# What you will do
a – Reproduce word for word the part of the catfish study text starting at "The material examined" and ending at "at morphological characters.".
b – Which genera of the family Callichthyidae does the catfish study text name among the material examined? List all of them.

# Text segment
Scientists from Brazil have completed a new molecular study of callichthyid catfishes in an effort to unravel the relationships and evolution of the family.
Roberto Reis of the Universidade Estadual Paulista, and Cristiane Kioko Shimabukuro, Fausto Foresti and Claudio Oliveira of the Pontificia Catolica do Rio Grande do Sul, examined molecular material from the mitochondrial genes of 28 different members of the family Callichthyidae.
The material examined included 12 different Corydoras, plus smaller numbers of Aspidoras, Brochis, Hoplosternum, Callichthys, Dianema, Megalechis and Lepthoplosternum, as well as various other nematogenyid, astroblepid, trichomycterid and loricariid catfishes as outgroup taxa.
Perhaps unsurprisingly in some people's eyes, the study found that the family is monophyletic and that it is made up of two distinct groups - the Corydoradinae subfamily and the Callichthyinae subfamily. This backs up previous morphological studies on the family and shows us that previous attempts at phylogenetic reconstruction have been pretty good.
However, the authors state that intrafamilial relationships in the callichthyidae subfamilies do differ from those that have been previously published through studies looking purely at morphological characters.
For more details see: Kioko Shimabukuro, C; Foresti, F; Oliviera, C and Reis, R. (2004) - Molecular phylogeny of the armored catfish family Callichthyidae (Ostariophysi, Siluriformes). Molecular Phylogenetics and Evolution, Volume 32, Issue 1 , July 2004, Pages 152-163.

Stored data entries
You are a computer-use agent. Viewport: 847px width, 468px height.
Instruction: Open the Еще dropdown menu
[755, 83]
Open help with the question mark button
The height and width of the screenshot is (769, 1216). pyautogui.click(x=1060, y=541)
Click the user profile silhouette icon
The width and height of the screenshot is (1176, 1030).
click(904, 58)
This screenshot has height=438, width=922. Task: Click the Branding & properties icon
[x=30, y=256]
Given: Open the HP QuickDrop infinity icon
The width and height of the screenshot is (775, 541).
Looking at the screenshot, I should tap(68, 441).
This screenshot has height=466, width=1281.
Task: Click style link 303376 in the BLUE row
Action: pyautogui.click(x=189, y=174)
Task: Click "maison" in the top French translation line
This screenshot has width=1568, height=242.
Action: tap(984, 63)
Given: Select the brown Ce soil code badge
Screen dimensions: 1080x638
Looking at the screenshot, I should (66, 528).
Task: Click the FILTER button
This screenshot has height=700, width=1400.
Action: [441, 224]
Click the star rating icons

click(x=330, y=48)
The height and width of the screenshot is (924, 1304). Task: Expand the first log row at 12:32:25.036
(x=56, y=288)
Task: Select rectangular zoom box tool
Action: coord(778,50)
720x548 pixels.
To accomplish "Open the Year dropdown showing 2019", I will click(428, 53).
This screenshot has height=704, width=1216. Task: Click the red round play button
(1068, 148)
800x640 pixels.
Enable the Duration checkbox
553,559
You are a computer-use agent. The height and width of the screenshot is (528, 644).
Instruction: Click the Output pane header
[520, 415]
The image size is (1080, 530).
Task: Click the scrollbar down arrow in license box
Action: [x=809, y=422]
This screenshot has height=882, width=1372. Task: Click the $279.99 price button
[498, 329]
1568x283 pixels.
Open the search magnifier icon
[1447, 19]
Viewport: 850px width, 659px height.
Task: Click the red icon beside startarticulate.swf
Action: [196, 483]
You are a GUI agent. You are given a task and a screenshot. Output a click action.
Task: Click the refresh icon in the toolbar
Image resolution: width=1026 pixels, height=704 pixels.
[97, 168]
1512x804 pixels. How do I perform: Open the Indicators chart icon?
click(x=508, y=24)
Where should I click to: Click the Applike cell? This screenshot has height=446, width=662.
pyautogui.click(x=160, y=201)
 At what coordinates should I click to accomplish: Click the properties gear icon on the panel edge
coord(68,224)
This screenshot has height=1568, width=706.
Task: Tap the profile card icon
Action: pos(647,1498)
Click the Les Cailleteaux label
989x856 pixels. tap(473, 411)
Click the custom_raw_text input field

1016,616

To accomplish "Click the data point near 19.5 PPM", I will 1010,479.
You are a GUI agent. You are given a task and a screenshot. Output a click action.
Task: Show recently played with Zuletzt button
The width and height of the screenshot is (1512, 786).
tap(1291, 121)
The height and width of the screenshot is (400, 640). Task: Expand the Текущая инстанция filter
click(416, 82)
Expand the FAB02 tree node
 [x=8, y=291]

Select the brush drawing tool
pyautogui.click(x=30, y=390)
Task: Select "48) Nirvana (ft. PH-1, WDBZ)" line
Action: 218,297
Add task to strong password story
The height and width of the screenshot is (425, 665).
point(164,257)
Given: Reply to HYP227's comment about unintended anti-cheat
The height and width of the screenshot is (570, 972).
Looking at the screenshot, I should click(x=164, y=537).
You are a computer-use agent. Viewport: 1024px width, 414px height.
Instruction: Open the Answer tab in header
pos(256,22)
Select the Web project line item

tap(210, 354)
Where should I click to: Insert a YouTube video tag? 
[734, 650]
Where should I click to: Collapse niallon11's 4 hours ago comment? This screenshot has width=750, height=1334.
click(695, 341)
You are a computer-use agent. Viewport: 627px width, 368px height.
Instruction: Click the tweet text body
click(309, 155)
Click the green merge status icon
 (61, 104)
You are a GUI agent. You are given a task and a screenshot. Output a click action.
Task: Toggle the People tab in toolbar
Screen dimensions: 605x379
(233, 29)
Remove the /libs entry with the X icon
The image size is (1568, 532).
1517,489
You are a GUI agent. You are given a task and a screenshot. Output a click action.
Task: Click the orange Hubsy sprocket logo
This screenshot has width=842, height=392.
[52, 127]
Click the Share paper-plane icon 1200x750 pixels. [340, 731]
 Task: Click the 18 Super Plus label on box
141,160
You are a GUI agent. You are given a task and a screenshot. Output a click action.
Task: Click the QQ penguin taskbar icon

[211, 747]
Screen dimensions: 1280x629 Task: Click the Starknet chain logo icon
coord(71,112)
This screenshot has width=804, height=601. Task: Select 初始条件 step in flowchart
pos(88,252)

# Answers to the exercise
a –
The material examined included 12 different Corydoras, plus smaller numbers of Aspidoras, Brochis, Hoplosternum, Callichthys, Dianema, Megalechis and Lepthoplosternum, as well as various other nematogenyid, astroblepid, trichomycterid and loricariid catfishes as outgroup taxa.
Perhaps unsurprisingly in some people's eyes, the study found that the family is monophyletic and that it is made up of two distinct groups - the Corydoradinae subfamily and the Callichthyinae subfamily. This backs up previous morphological studies on the family and shows us that previous attempts at phylogenetic reconstruction have been pretty good.
However, the authors state that intrafamilial relationships in the callichthyidae subfamilies do differ from those that have been previously published through studies looking purely at morphological characters.

b –
Corydoras
Aspidoras
Brochis
Hoplosternum
Callichthys
Dianema
Megalechis
Lepthoplosternum